One such story was published in the prestigious medical journal, The Lancet, a few weeks back. It’s a very nice—albeit preliminary—finding that is unambiguously deserving of attention and admiration. But what’s actually in the paper is only part of the story. The other part is my ongoing lament about how badly the media can botch science reporting. I’ve grumped about this before, and this is yet another example of this unfortunate phenomenon.

The paper, entitled ““Embryonic stem cell trials for macular degeneration: a preliminary report” has made quite a splash in the international news. For the first time, a retinal cell type derived from human embryonic stem cells (hESCs) was used in Phase I Clinical Trials as a potential treatment for two types of Retinal Degeneration. This is noteworthy in and of itself, given that using hESC-derived cells for any therapies is a nascent field. I’ve written previously about risks, benefits, and open questions in this field, and studies such as this add volumes to our body of knowledge about stem cell biology. Being able to harness the potential of pluripotent cells which can:

A) differentiate into a functional, specialized cell type

B) integrate into a human organ/tissue without being rejected by the immune system

C) not form tumors and

D) beneficially impact the progression of a degenerative (or, really, any) disease

is a really, really big deal.

Achieving item A above, along would with adequate and successful safety testing in animal models, would be a prerequisite to any clinical trial. Recall that in a Phase I trial, safety and tolerance for various doses are the primary objectives. In a Phase I trial involving Stem Cells, therefore, you’d want to focus mainly on items B and C above. But, as we’ve seen before with Phase I trials, if something really remarkable approaching the realm of ‘D’ happens during the Phase I study, the researchers might be inclined to publish a preliminary report and share the news. The LCA gene replacement study published in 2009 is one such example. So is that also the case with this new Lancet paper? Let’s dive in and see.

Recall, if you will, the title of the article: “Embryonic stem cell trials for macular degeneration: a preliminary report”. Fairly understated, wouldn’t you say? Well, this is a stodgy medical journal, after all. So you can hardly blame the media for gussying up the story just a bit with headlines such as “Giving sight to macular degeneration patients , or ”Once they were blind, now they see. Patients treated with cells from human embryo: Controversial medical breakthrough restores vision – now doctors hope to repeat the success”

This would obviously be fantastic news if it were true, but let’s tune out the sensational journalism for a moment and establish what the Lancet article actually reports.

The Study Design

The paper in question is actually reporting preliminary results from two simultaneously conducted Phase I trials. Both trials are using Retinal Pigmented Epithelial (RPE) cells derived from hESC lines as a potential treatment for two different types of retinal degeneration: Age Related Macular Degeneration (ARMD) and Stargardt’s Macular Dystrophy. Blindness in both of these conditions results from defects in the RPE, which causes the photoreceptors to degenerate, thus it makes good sense to attempt to replace the defective cell type in an attempt to ultimately rescue the photoreceptor loss.

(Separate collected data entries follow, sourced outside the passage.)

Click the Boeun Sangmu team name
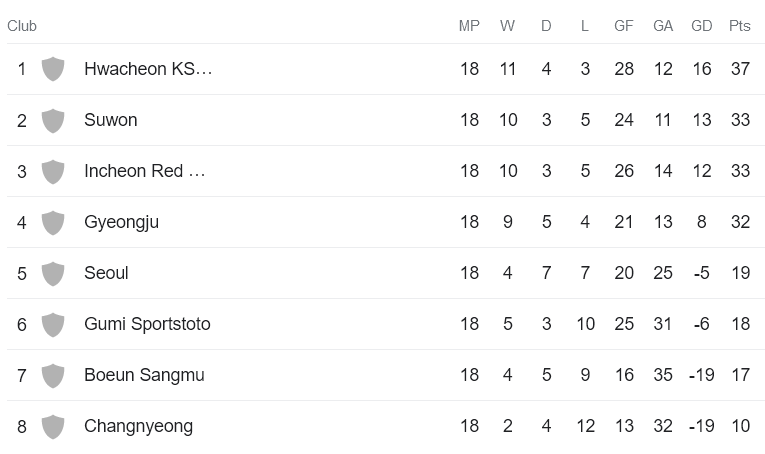The width and height of the screenshot is (765, 454). (x=144, y=375)
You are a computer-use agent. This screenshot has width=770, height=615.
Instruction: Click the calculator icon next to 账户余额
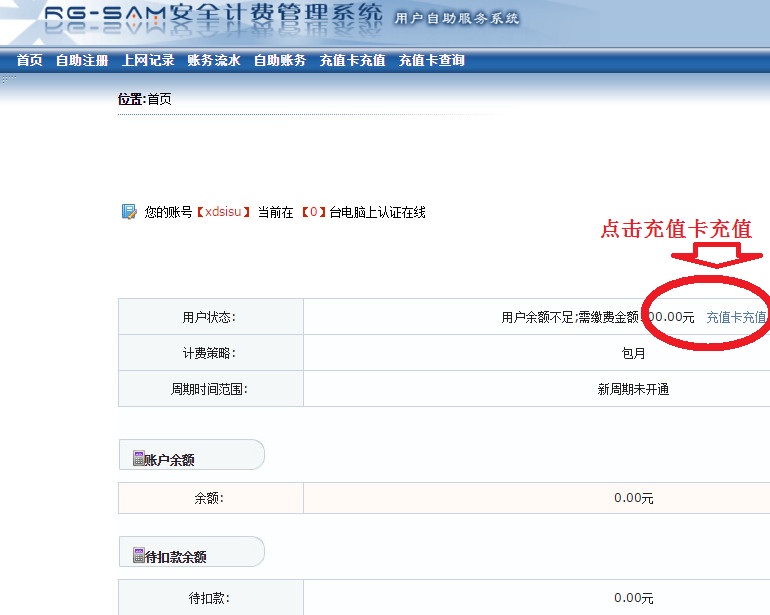[x=137, y=459]
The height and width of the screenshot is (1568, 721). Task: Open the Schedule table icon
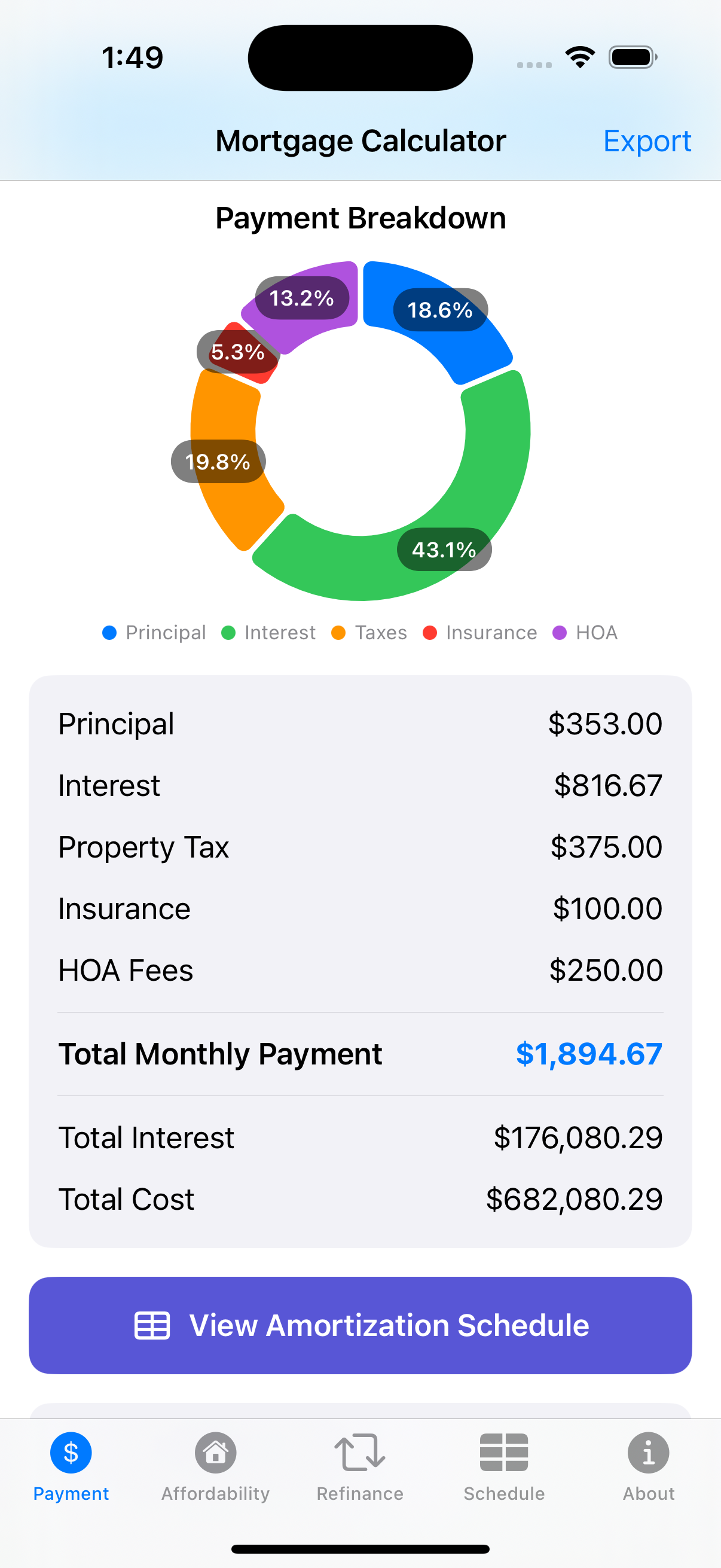point(504,1453)
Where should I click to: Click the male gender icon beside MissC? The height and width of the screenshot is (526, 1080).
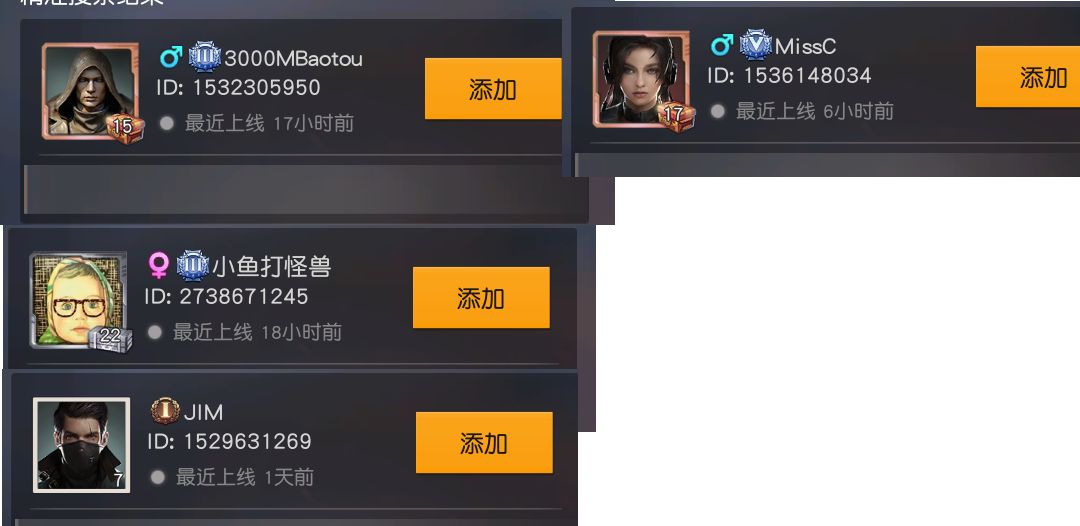pyautogui.click(x=721, y=45)
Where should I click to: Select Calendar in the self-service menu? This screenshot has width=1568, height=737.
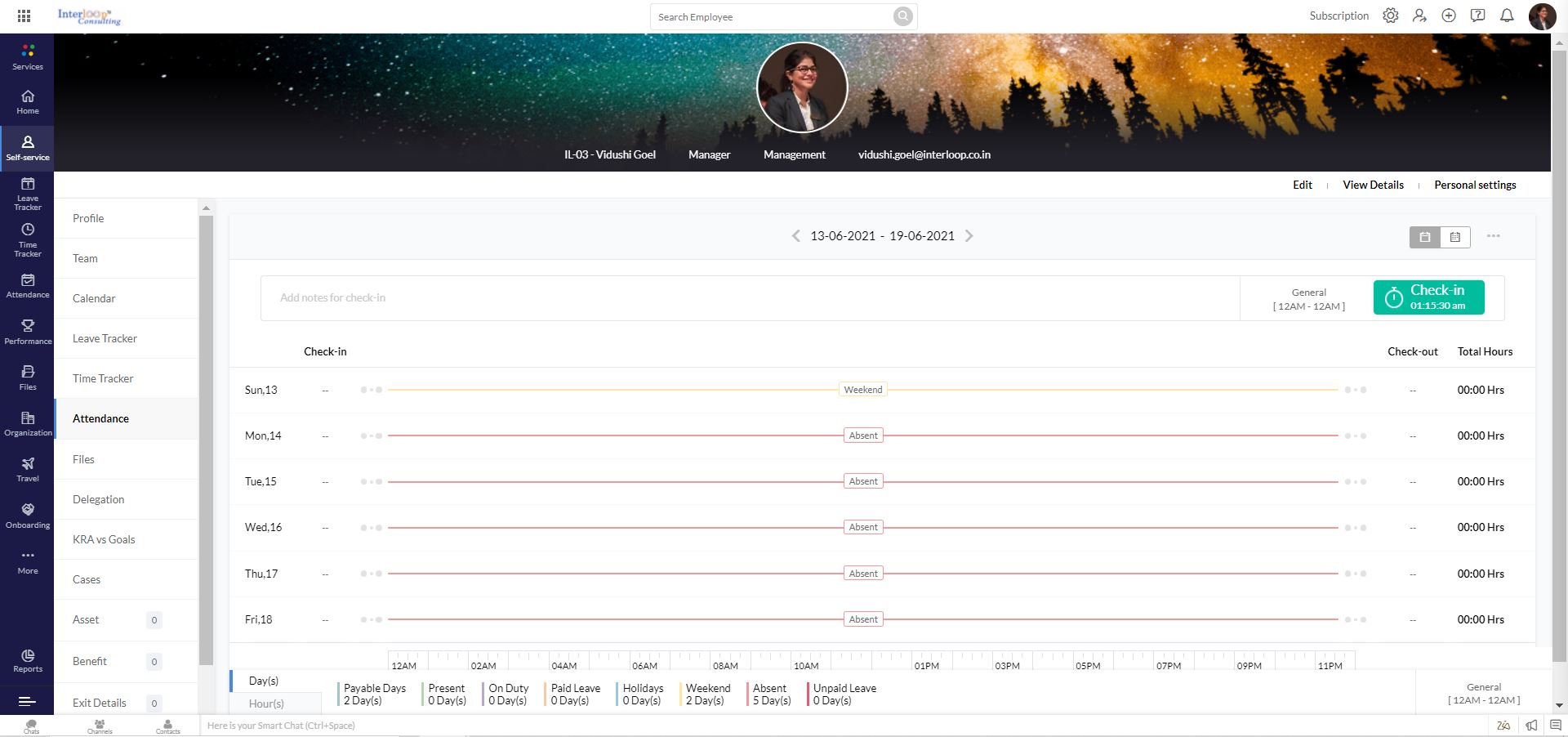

Differentiated RFE cells in culture.  From Schwartz et al., 2012

As with all Phase I trials, both of these trials are primarily concerned with safety, tolerance of the treatment, and optimizing the dosage. Both studies are ongoing and anticipate a total of 24 patients (12 in each study), who will receive different dosages. In these two studies, the ‘dosage’ is defined as the actual number of RPE cells that are surgically introduced into the retina—a procedure performed on one eye (the other eye received no treatment and thus served as an experimental control) at the beginning of the study. Patients are then followed for several months and examined for any tissue damage related to the treatment as well as for abnormal growth of the implanted cells.

The Results

The Lancet paper reports results from two patients—one from each of these Phase I trials—who were followed for four months after their procedures. The first half of the paper’s results describes the preparation of the RPE cells and safety testing conducted in mice. The patient data dealt principally with the fact that neither of these subjects, both females with significant loss of central vision typical of end-stage macular degeneration, experienced any adverse reactions to the treatment. No swelling, no pain, no abnormal cell growth, no immune response to the implanted cells. All good news.

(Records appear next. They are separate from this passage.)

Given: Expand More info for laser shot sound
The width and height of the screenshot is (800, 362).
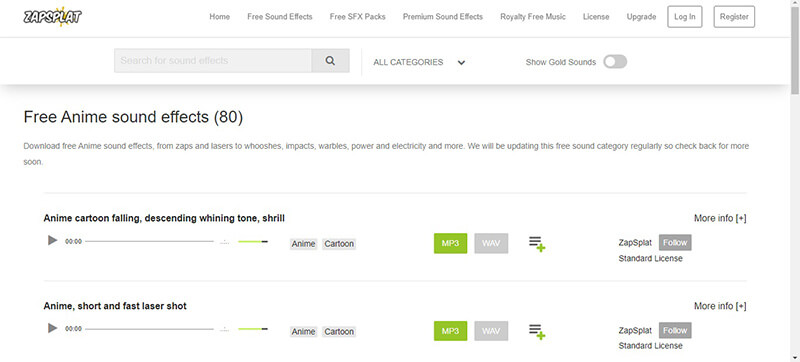Looking at the screenshot, I should (x=720, y=306).
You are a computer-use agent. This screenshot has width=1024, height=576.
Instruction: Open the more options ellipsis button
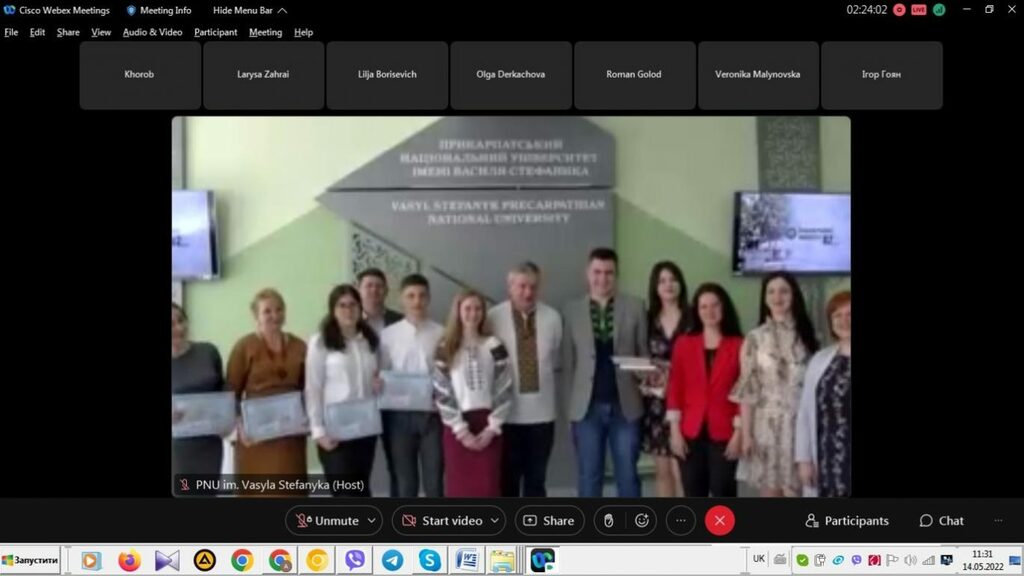[680, 520]
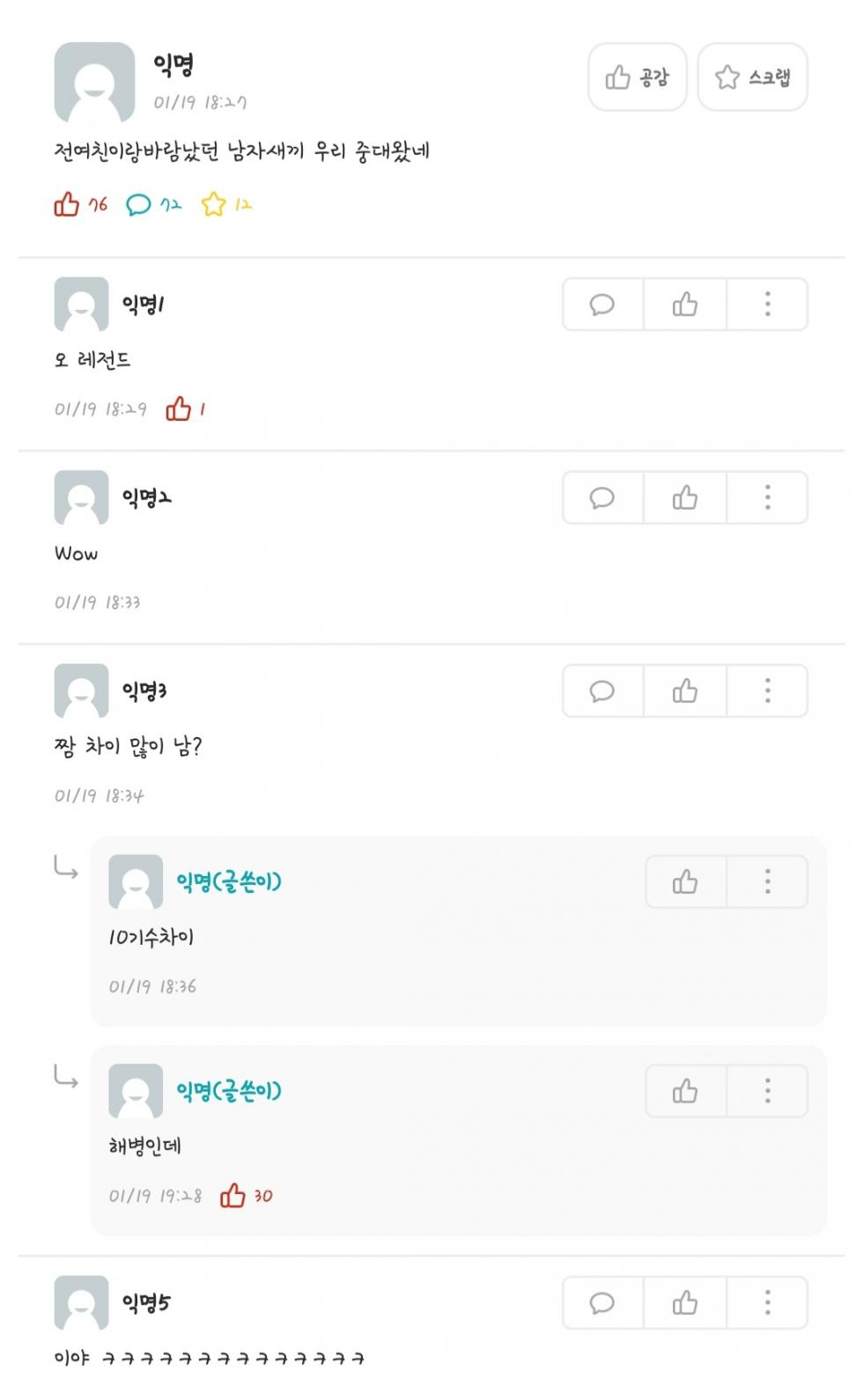Like 익명3's comment with thumbs-up
The height and width of the screenshot is (1400, 863).
coord(685,691)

The authors then go on to report the findings that got the International News all churned up. Both of these patients—again, each with a different type of severe macular degeneration—reported improvement in their vision after the procedure. What kind of improvement, exactly?

The ARMD patient was able to read more letters on the chart in the weeks following her treatment, which must have been tremendously exciting for her. These results must be interpreted with some caution, however, because this is a pretty subjective test, for one, and there were no other clinical findings to support the improvement—no changes were detected in her retina when compared to her preoperative condition. Further confounding these results was the fact that this patient experienced an improvement in her ‘control’ eye as well—the one which received no treatment at all. Thus, it is a possibility that at least some of her perceived improvement was derived from the placebo effect of having had surgery and postoperative care.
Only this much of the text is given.